2.3. Разглашение сведений о мерах безопасности, применяемых в отношении судьи и участников уголовного процесса (ст. 311 УК)
Прообразом для нормы, содержащейся в ст. 311 УК РФ, послужила ст. 1841 УК РСФСР, включенная в последний Законом от 24 апреля 1995 г. и озаглавленная «Разглашение сведений о мерах безопасности, применяемых в отношении судьи, должностного лица правоохранительного или контролирующего органа и их близких»[314]. В юридической литературе применительно к последней статье подчеркивалось, что «основным объектом нового состава преступления выступают надлежащие условия для отправления правосудия, выражающиеся в безопасности судьи, прокурора, следователя, судебного исполнителя, лица, производящего дознание, должностного лица правоохранительного или контролирующего органа, сотрудника федерального органа государственной охраны в связи с их служебной деятельностью, народного заседателя и присяжного заседателя в связи с их участием в отправлении правосудия, а также их близких родственников и иных лиц, на жизнь и здоровье которых совершено посягательство с целью воспрепятствовать законной деятельности; дополнительным — жизнь, здоровье и имущество охраняемых лиц»[315].
⁂
**ЧТО НУЖНО СДЕЛАТЬ:**
1. Ответьте на вопросы по тексту о разглашении сведений о мерах безопасности:
(a) Каким законом норма о разглашении сведений о мерах безопасности была включена в УК РСФСР?
(b) Что в юридической литературе названо основным объектом нового состава преступления?
(c) Что названо его дополнительным объектом?
2. Выведите в виде JSON-массива строк фрагмент списка от его начала до строки с "Nominee(s) (1288, 17)" включительно. Каждая строка фрагмента должна стать отдельным элементом массива, пустые строки пропустите.

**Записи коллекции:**
⁂
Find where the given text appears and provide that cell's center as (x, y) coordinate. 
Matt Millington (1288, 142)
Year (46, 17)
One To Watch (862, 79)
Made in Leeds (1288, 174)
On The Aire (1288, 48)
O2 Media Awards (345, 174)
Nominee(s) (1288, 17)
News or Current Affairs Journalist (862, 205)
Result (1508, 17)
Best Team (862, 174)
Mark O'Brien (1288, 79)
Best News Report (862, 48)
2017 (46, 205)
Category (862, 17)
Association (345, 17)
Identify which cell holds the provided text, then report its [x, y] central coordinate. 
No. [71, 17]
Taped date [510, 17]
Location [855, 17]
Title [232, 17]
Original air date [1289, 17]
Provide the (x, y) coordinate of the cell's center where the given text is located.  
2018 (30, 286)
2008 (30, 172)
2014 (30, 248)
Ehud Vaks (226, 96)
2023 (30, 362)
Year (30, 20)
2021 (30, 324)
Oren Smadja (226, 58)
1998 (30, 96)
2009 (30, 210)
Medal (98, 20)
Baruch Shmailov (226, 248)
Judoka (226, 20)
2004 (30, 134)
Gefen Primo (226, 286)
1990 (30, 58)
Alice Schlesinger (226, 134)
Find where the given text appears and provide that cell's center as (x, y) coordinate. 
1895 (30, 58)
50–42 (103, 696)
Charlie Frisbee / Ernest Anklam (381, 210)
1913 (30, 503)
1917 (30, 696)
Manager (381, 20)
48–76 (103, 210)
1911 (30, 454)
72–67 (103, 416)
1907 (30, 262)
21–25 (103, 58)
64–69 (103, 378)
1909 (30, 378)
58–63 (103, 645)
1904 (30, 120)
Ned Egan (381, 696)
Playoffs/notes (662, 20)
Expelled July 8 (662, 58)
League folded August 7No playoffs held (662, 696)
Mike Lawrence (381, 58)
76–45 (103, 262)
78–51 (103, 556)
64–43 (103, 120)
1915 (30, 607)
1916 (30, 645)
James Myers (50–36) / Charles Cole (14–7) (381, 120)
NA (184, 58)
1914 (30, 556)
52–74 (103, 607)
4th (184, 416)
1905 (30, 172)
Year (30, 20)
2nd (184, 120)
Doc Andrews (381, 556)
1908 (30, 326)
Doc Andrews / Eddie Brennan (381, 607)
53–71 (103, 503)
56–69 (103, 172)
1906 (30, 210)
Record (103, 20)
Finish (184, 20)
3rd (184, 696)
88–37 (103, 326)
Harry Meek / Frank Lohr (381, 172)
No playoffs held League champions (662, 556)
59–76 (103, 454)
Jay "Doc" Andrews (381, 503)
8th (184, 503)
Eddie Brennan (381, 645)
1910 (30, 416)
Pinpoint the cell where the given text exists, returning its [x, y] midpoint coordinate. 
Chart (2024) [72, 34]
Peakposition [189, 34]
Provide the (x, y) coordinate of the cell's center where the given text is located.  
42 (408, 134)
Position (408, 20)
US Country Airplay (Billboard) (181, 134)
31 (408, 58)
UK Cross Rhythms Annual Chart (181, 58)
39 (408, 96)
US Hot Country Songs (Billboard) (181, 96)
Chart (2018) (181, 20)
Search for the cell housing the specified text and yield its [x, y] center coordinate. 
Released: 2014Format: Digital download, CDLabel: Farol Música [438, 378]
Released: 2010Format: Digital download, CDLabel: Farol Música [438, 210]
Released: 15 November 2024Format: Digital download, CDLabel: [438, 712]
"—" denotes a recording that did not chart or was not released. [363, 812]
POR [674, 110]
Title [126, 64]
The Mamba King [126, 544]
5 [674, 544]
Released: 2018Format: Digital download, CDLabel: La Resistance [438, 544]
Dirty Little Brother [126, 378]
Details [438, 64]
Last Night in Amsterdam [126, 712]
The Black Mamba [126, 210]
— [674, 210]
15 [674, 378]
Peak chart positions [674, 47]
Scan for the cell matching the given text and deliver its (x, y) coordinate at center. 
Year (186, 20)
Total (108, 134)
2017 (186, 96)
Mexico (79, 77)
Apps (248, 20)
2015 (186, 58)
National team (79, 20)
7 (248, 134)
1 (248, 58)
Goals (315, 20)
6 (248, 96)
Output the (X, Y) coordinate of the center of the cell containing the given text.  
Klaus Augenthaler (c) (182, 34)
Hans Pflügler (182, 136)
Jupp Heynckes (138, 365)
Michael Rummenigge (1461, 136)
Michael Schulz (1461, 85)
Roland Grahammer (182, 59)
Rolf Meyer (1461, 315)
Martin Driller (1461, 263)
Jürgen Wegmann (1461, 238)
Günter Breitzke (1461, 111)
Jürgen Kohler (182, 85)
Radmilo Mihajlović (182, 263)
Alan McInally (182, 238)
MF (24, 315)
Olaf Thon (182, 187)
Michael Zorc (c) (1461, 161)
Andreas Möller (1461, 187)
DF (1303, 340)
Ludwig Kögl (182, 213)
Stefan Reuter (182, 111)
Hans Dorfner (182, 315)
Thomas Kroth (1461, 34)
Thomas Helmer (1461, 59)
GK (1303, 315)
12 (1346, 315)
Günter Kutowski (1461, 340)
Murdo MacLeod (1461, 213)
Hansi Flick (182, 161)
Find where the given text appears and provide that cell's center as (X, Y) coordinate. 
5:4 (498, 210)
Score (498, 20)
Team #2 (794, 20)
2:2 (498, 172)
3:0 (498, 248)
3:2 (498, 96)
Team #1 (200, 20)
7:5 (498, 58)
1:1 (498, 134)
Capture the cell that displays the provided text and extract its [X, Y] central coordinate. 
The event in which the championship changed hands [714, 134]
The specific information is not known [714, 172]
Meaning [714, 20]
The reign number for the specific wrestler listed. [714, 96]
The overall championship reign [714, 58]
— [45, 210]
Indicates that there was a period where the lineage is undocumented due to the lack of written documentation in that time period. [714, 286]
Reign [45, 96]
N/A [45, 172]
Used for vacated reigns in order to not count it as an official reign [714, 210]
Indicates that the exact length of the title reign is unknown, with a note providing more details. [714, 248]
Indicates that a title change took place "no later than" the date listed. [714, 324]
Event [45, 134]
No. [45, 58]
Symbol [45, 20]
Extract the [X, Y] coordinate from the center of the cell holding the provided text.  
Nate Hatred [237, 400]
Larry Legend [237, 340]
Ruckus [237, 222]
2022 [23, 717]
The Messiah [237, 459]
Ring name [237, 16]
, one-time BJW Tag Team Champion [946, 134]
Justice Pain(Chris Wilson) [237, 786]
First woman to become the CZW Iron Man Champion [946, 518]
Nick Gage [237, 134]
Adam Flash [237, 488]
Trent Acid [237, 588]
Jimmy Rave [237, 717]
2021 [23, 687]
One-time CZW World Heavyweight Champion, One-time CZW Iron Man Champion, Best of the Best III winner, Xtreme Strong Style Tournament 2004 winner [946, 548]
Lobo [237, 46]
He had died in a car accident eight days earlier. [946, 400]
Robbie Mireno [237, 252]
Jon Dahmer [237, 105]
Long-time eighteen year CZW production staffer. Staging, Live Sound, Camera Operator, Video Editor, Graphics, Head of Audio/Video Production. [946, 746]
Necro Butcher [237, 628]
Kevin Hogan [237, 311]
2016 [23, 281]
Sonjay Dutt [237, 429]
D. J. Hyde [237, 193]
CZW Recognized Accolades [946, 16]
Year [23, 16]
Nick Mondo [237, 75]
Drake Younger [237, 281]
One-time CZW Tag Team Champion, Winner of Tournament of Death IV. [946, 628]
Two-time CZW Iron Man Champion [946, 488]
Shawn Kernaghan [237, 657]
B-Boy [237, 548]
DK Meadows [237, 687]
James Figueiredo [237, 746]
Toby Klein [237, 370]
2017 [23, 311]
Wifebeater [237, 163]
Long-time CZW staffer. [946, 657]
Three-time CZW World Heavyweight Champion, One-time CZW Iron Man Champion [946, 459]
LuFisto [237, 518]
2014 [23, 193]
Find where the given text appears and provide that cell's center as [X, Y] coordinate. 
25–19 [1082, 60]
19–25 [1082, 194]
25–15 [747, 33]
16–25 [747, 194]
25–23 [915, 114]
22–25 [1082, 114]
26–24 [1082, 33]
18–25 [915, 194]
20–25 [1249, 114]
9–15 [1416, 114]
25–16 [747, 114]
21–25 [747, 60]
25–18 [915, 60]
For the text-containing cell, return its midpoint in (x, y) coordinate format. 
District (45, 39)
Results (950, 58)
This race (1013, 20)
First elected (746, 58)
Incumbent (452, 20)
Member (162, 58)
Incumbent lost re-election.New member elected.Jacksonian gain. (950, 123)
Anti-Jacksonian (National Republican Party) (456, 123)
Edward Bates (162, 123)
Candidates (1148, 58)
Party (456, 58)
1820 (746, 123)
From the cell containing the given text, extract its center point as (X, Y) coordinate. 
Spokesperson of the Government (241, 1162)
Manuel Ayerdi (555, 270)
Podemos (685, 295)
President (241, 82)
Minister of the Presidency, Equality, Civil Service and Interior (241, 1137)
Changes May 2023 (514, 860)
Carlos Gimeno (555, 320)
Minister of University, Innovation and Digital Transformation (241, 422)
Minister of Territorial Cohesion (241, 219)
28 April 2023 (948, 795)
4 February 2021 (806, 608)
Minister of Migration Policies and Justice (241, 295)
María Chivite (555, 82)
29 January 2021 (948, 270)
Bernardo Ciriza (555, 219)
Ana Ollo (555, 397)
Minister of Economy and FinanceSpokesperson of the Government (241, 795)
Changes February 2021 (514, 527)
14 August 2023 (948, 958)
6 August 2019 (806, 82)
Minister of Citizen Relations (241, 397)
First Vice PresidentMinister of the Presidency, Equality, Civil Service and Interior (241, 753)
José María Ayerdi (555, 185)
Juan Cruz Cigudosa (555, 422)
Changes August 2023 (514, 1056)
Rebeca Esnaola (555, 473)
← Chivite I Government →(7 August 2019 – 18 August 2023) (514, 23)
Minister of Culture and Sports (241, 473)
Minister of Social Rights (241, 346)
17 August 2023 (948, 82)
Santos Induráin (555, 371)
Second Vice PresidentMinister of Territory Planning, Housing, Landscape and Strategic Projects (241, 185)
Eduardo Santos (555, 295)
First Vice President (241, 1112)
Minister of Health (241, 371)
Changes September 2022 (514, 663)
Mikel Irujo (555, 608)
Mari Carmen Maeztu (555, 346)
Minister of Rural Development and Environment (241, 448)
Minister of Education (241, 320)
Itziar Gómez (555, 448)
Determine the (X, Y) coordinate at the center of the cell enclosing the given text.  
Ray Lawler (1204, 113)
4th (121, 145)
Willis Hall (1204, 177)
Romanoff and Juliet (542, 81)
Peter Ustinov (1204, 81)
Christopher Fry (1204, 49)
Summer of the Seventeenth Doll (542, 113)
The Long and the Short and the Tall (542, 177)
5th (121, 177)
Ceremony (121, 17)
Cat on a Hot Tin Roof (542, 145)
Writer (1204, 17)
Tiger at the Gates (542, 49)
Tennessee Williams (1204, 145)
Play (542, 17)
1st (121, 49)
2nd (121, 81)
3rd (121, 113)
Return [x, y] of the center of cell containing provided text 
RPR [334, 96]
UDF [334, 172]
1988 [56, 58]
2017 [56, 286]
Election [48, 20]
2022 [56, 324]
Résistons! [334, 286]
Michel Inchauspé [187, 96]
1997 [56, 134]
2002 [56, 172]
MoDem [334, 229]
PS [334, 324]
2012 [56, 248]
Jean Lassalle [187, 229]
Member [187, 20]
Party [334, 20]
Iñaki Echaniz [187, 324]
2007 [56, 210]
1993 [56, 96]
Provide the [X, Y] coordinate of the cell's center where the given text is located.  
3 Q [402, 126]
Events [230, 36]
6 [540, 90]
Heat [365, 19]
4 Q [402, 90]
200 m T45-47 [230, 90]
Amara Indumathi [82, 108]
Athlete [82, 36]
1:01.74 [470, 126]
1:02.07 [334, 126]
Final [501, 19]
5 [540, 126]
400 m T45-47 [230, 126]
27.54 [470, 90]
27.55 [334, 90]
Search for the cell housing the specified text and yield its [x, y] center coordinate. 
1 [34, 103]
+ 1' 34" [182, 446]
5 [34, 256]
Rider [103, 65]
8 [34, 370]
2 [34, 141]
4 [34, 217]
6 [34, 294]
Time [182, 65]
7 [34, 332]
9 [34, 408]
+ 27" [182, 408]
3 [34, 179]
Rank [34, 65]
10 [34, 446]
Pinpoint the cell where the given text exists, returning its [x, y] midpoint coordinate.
⁂
**ОТВЕТЫ:**
1.
(a) Законом от 24 апреля 1995 г.
(b) Надлежащие условия для отправления правосудия.
(c) Жизнь, здоровье и имущество охраняемых лиц.

2.
[
  "Find where the given text appears and provide that cell's center as (x, y) coordinate. ",
  "Matt Millington (1288, 142)",
  "Year (46, 17)",
  "One To Watch (862, 79)",
  "Made in Leeds (1288, 174)",
  "On The Aire (1288, 48)",
  "O2 Media Awards (345, 174)",
  "Nominee(s) (1288, 17)"
]